Strikethoughs indicate my earlier misconceptions.
What’s happening here? The code contains a labelled break. If the break foo is encountered, then the control jumps to the label foo. This can be almost anywhere in the module – and in this case it was often before the start of the loop. to
out of the labelled loop.
Jumping to arbitrary parts of a module is considered harmful (Go To Statement Considered Harmful). Sun/Java announces:

2.2.6 No More Goto Statements
Java has no goto statement1. Studies illustrated that goto is (mis)used more often than not simply “because it’s there”. Eliminating goto led to a simplification of the language–there are no rules about the effects of a goto into the middle of a for statement, for example. Studies on approximately 100,000 lines of C code determined that roughly 90 percent of the goto statements were used purely to obtain the effect of breaking out of nested loops. As mentioned above, multi-level break and continue remove most of the need for goto statements.
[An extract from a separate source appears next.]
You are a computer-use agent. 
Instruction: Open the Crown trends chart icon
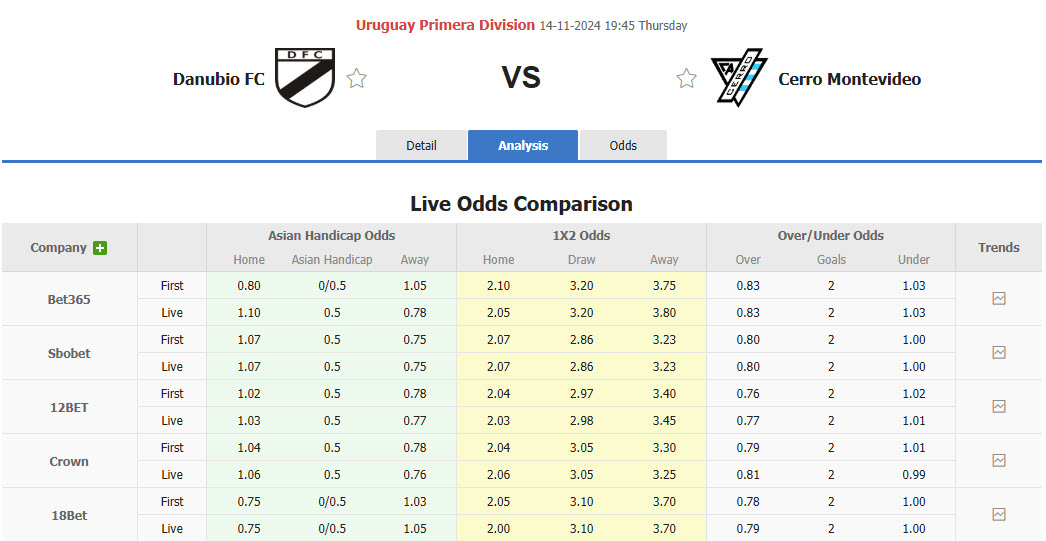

but surely the code below is a direct replacement for goto.
while (true) {
break foo;
}

continue is useful. break out of single level (unlabelled) is useful. break out of multiple loops might just be OK if it was always downwards and always to the point immediately after a loop.
But it isn’t.
so – and I am surprised that I can’t easily find it on Google:
“labelled break considered harmful”
However as it is still extremely easy to write code that cannot be easily refactored I still hold that labelled breaks should be used only when essential.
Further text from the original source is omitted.